Can you return the data unchanged, from the line containing "Switch to the Inventory tab" through the end of the data, inclusive, leaving the pictures out?

(Source records)
╭──
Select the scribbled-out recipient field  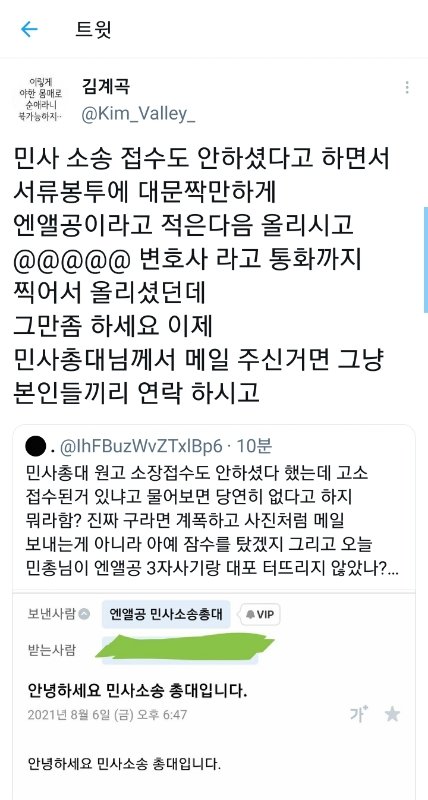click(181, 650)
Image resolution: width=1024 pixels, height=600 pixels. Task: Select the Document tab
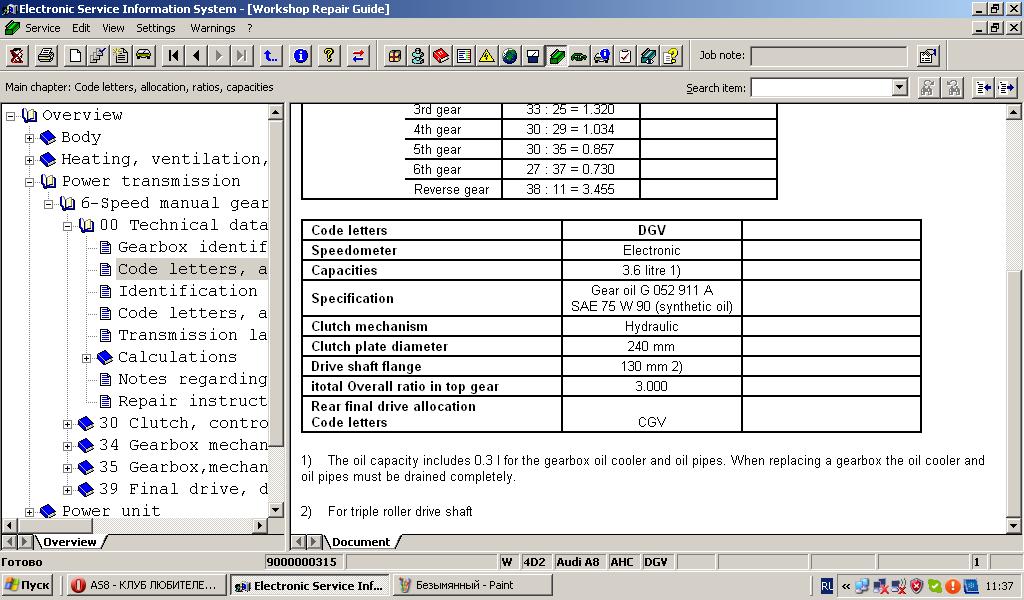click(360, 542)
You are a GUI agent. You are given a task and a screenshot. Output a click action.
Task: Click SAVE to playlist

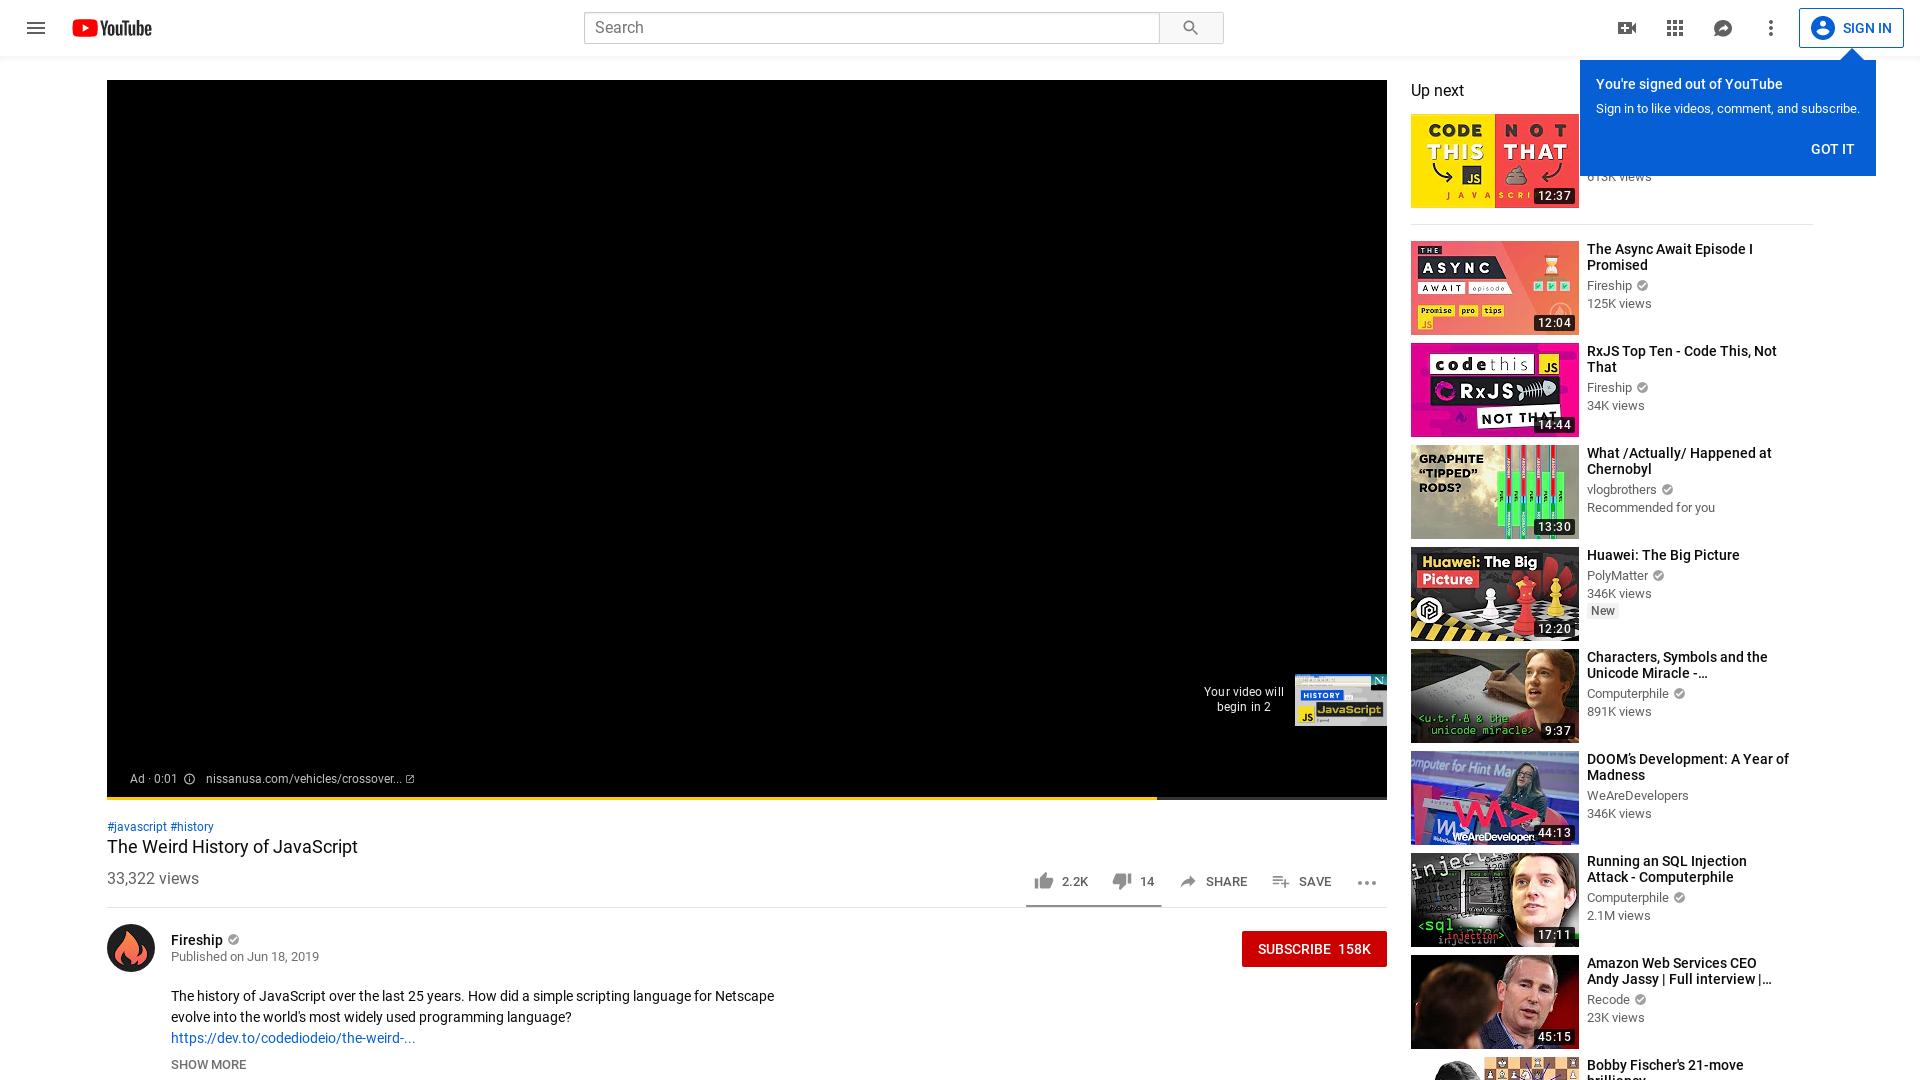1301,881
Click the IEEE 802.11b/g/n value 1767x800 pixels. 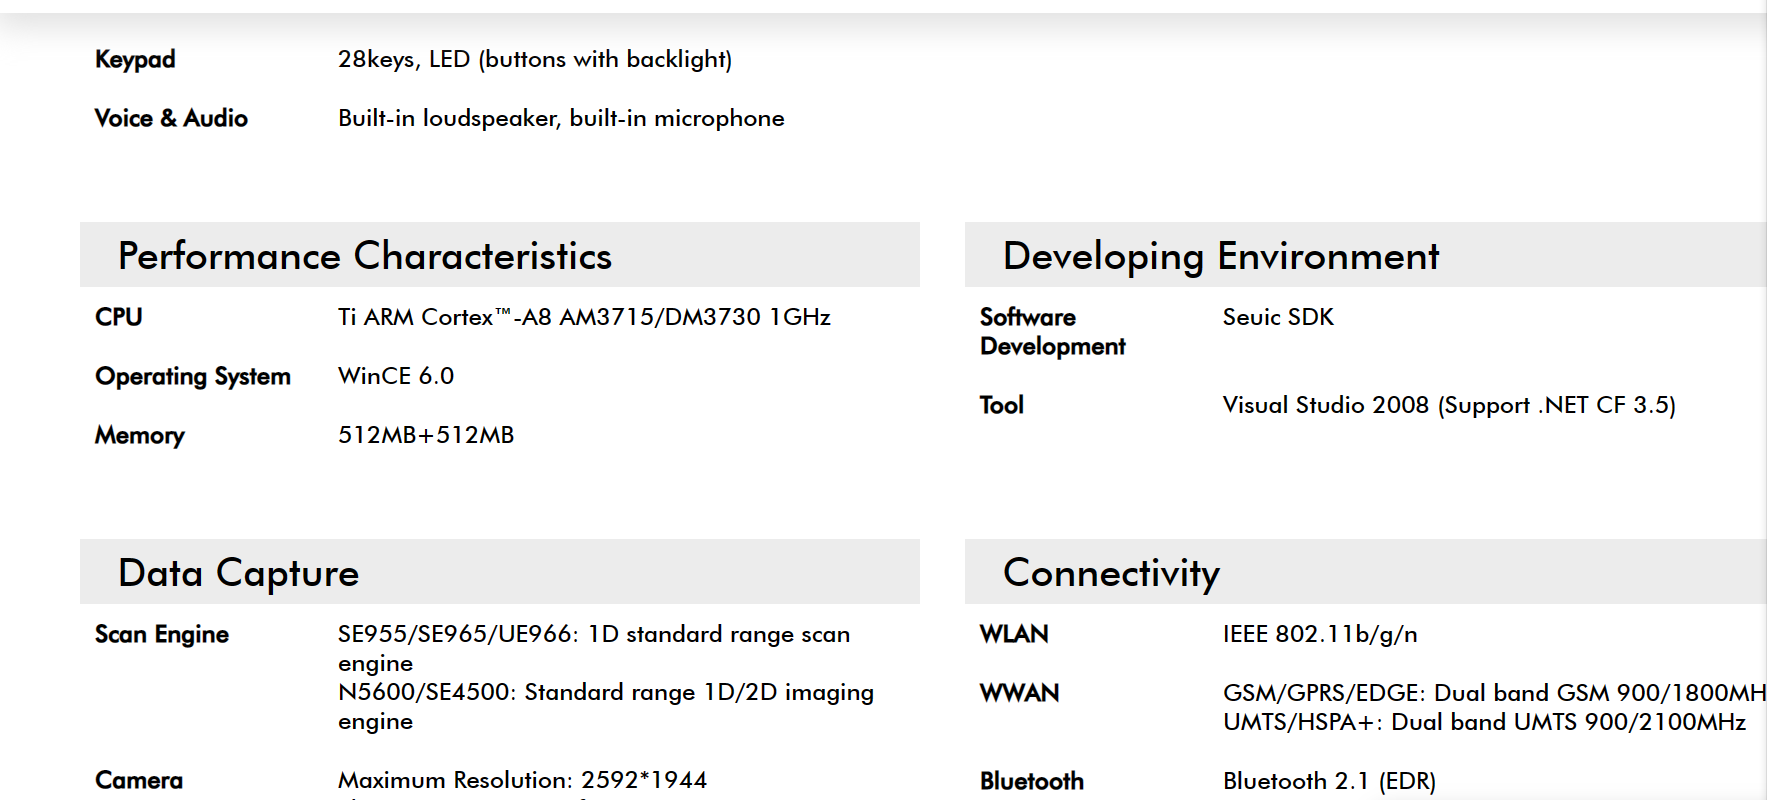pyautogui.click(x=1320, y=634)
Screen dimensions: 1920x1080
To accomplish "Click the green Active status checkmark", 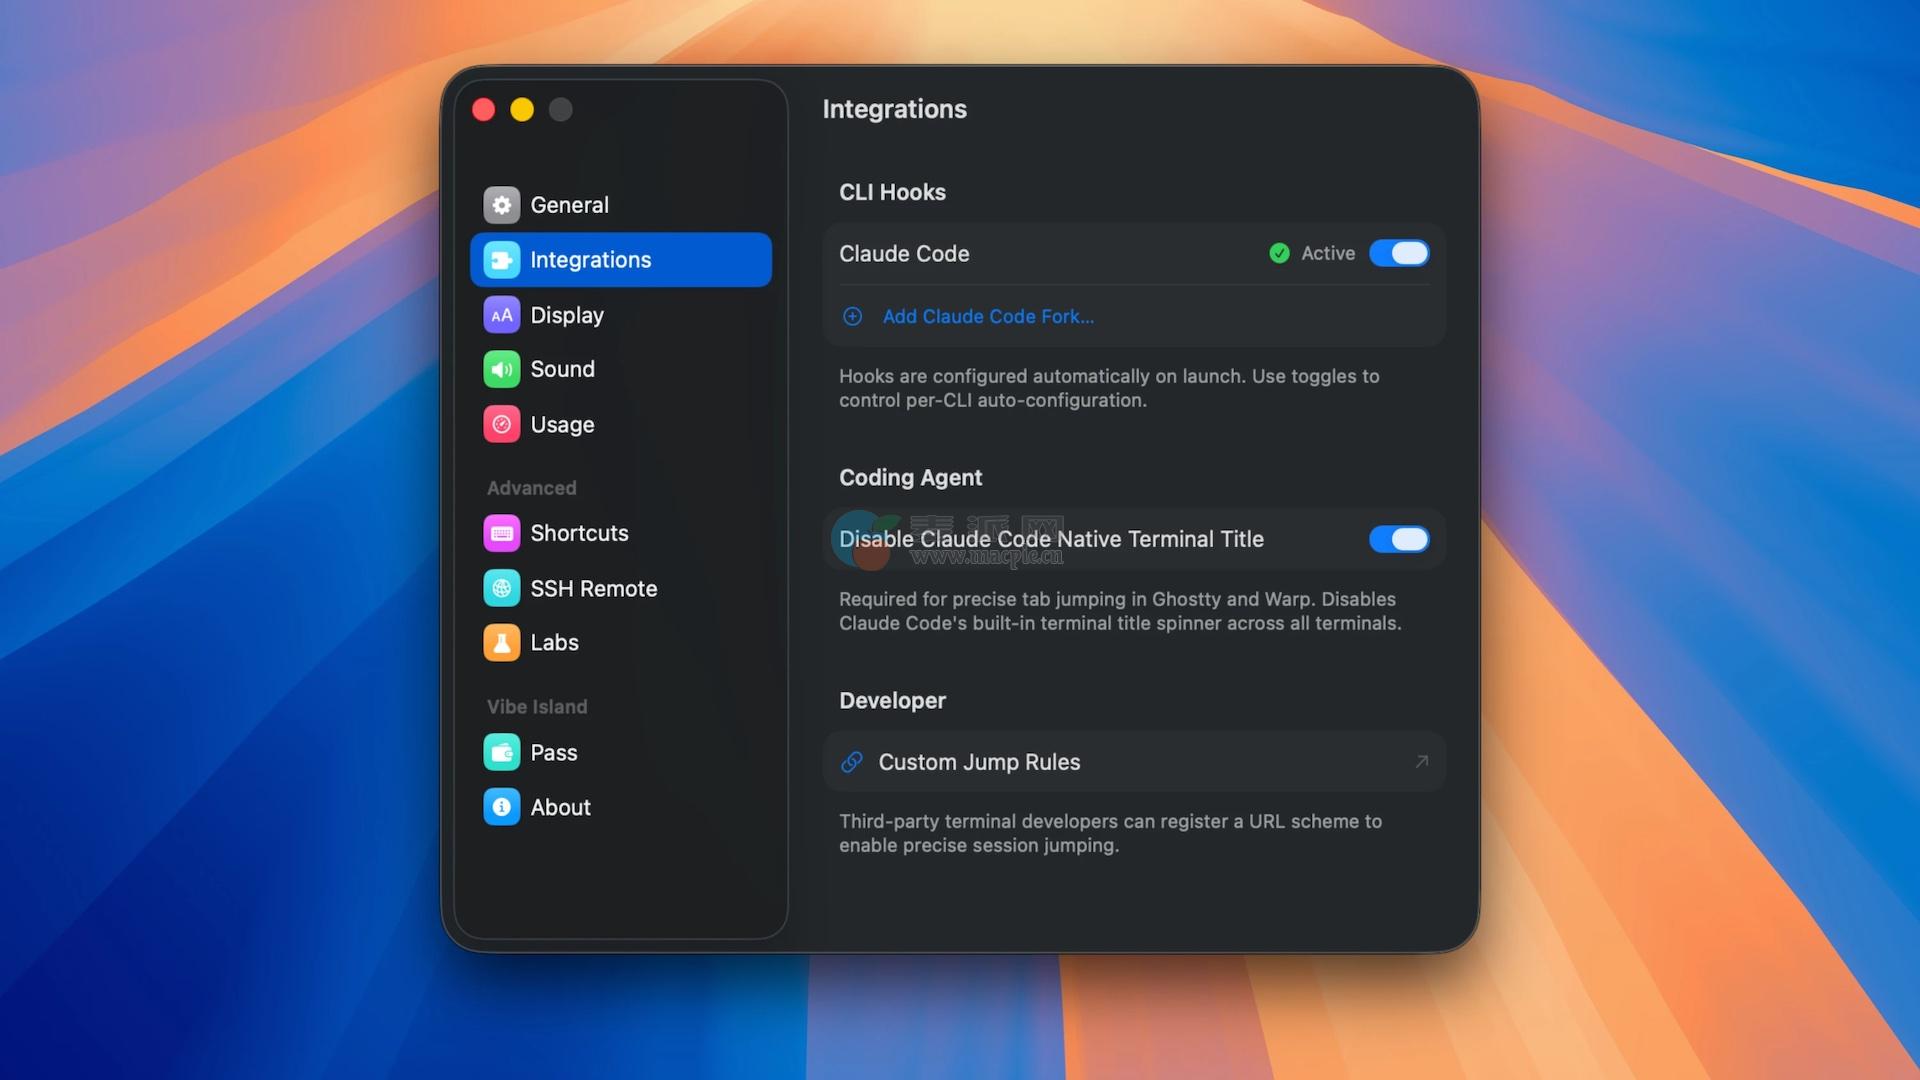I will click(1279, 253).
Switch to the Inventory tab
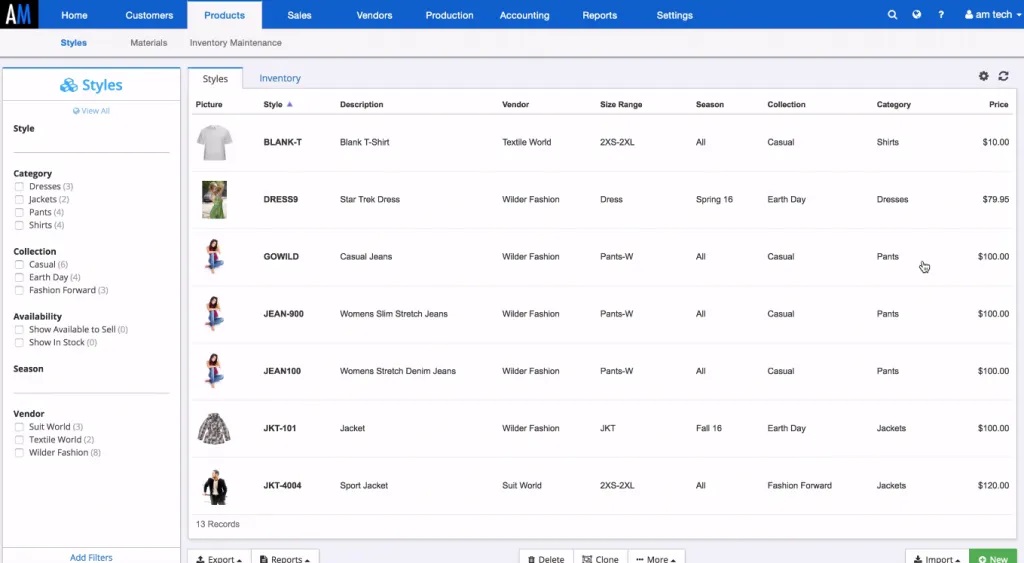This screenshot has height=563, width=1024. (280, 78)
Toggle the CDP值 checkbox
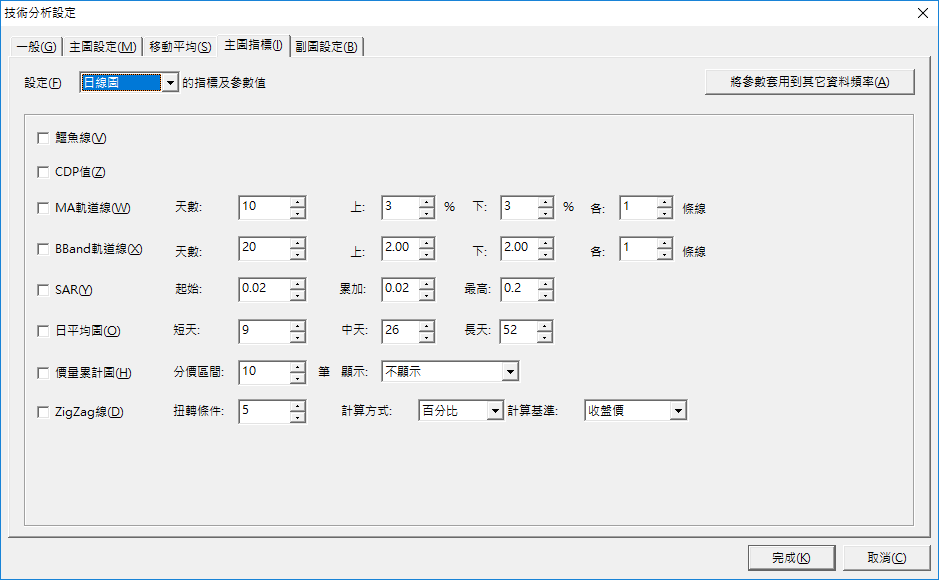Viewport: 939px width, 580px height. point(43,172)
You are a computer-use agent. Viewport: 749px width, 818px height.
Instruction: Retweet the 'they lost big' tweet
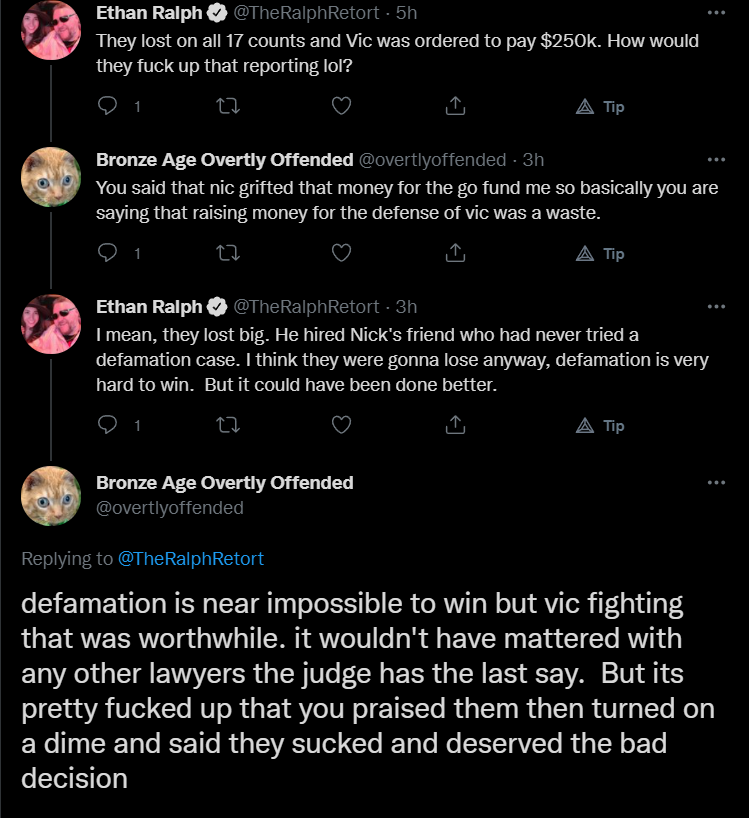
╰──
§ Result for this task
Switch to the Inventory tab
This screenshot has height=563, width=1024. (280, 78)
Toggle the CDP值 checkbox
Viewport: 939px width, 580px height. point(43,172)
You are a computer-use agent. Viewport: 749px width, 818px height.
Instruction: Retweet the 'they lost big' tweet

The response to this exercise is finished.